Lyrical, meditative documentary on the immensity of the universe and the persistent human spirit to experience it to the utmost.

Made entirely from found footage, The Voyagers, is a star example of the growing genre of essay films made possible by the Internet ArchiveLibrary of Congress online catalog, and other resources for royalty-free content. It’s part documentary, part personal love letter, and part subjective musings on metaphysics. Precisely because it is so personal, it can get away with grappling with questions like eternity, and the reason for and acceptance of optimism, because those questions are given a whole new field of reference by the implicitly impending words “till death do you part”. The Voyagers was one of the most satisfying discoveries for us of 2011.

Honorable Mentions

Best Production Design—Ten For Grandpa There are lot’s of other aspects to filmmaking other than simply directorial, so I thought we’d make time to recognize a film that killed it in the critical but overlooked arena of production design.
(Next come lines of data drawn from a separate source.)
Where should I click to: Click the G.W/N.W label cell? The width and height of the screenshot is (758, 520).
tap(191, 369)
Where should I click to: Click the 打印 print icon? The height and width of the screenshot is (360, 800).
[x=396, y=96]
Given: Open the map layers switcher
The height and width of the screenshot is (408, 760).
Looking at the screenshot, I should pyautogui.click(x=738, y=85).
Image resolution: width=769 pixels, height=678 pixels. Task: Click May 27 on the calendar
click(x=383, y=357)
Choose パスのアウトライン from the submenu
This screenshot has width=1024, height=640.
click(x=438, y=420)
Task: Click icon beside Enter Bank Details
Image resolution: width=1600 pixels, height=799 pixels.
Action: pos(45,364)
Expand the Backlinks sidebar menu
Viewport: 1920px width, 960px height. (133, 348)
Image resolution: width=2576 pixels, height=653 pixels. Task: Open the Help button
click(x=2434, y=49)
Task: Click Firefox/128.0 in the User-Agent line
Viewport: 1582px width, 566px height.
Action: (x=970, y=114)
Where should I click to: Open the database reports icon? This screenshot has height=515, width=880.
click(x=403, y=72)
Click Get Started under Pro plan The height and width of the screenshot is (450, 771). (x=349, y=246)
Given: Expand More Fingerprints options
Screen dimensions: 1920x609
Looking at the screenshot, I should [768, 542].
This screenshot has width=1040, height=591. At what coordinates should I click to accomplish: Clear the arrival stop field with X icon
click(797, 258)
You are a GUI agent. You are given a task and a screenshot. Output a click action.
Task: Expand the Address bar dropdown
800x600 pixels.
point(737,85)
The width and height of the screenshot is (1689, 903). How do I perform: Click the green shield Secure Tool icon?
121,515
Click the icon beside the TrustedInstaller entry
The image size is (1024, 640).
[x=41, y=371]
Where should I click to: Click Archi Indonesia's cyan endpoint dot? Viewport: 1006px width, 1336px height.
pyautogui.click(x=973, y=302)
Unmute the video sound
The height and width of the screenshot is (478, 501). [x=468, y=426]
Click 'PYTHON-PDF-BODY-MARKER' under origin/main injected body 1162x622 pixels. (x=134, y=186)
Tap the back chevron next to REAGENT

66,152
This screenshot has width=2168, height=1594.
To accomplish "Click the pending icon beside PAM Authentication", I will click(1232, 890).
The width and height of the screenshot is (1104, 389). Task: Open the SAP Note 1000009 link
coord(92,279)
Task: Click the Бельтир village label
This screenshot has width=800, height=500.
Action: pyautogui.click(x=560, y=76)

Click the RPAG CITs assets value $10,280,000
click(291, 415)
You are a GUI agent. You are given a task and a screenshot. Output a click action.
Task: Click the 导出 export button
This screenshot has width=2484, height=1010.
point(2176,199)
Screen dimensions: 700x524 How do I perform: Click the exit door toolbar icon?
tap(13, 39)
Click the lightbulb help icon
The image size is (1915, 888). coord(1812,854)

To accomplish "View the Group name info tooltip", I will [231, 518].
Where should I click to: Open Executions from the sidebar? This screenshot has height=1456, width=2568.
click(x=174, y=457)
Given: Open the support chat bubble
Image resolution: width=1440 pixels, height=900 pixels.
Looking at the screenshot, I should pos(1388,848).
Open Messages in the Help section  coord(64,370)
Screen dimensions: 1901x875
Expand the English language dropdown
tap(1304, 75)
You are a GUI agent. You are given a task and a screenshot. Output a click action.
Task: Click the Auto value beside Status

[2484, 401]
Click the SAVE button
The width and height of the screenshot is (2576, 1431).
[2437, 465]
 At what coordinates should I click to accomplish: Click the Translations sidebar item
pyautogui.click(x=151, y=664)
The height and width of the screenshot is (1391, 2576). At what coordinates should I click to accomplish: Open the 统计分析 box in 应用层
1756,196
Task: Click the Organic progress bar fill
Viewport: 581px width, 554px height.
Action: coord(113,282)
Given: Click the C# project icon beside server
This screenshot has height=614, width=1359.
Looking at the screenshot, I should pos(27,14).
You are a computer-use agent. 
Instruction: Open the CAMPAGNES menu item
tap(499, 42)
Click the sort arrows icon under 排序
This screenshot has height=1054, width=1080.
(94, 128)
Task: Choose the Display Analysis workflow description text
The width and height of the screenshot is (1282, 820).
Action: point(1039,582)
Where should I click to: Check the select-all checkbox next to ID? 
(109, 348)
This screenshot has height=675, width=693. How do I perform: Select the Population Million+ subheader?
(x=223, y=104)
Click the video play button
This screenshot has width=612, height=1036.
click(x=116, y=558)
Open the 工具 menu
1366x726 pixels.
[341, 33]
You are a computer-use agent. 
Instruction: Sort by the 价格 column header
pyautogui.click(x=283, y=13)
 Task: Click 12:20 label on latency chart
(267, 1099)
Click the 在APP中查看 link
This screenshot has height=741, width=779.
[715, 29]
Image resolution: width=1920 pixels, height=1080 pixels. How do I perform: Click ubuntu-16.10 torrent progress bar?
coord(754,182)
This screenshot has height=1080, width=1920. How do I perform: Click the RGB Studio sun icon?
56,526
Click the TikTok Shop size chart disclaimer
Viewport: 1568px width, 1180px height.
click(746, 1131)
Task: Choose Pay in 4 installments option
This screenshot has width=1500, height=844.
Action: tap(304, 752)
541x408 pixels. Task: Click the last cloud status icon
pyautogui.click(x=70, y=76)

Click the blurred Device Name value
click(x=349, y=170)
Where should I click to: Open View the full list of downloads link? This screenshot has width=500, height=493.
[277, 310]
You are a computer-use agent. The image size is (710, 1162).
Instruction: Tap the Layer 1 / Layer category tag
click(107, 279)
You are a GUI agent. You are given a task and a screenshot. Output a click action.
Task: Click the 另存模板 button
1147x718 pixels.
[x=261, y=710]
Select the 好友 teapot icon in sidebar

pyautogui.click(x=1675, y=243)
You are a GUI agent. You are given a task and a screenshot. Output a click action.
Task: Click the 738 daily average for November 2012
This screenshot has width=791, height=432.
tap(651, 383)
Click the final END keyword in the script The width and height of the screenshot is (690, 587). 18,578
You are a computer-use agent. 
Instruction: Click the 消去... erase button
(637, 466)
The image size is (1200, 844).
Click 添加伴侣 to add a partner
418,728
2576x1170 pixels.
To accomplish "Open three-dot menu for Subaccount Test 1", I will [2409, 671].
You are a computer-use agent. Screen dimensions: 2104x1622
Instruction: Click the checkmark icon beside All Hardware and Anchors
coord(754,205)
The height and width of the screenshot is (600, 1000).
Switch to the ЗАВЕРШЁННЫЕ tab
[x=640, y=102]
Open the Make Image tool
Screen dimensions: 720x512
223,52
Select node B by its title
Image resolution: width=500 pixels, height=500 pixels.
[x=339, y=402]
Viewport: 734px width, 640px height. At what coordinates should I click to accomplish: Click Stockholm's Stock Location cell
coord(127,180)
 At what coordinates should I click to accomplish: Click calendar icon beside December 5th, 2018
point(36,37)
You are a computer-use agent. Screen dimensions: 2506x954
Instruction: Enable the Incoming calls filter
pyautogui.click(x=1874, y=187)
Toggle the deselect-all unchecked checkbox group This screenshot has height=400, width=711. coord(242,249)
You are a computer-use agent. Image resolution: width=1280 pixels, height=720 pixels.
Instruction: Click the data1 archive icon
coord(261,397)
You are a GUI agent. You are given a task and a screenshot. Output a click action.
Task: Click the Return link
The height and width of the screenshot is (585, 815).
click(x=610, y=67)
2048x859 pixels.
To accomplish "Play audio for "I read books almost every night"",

Ten For Grandpa deftly slips times, impeccably referencing different styles throughout the late 20th Century, but more than this “Mad Men” like attention to period detail, the film itself is a delight of stage planning. All the sets were constructed on soundstage in a manner that allows their easy extraction and replacement mid-shot. It’s a gee-wow effect of a practical sort, which perfectly accompanies the slightly unhinged monologue.   Best Film to Be Taken Offline—Blinky Every year there are a few great film that are officially released online only to be pulled days or even hours later. It’s a category that sadly grew in 2011 (Remember the bizarre troubles with marketing that Mubi had with the limited release of the Spike Jonze/Arcade Fire teamup Scenes of the Suburbs?). But the Ruairi Robinson sci-fi short Blinky was easily the most memorable. Animation tests had leaked over a 2 years period, but the final version came without warning. Nonetheless, Blinky immediately began to dominate viewcounts and discussions across the web. A week and millions of new fans later, it was gone as mysteriously as it came.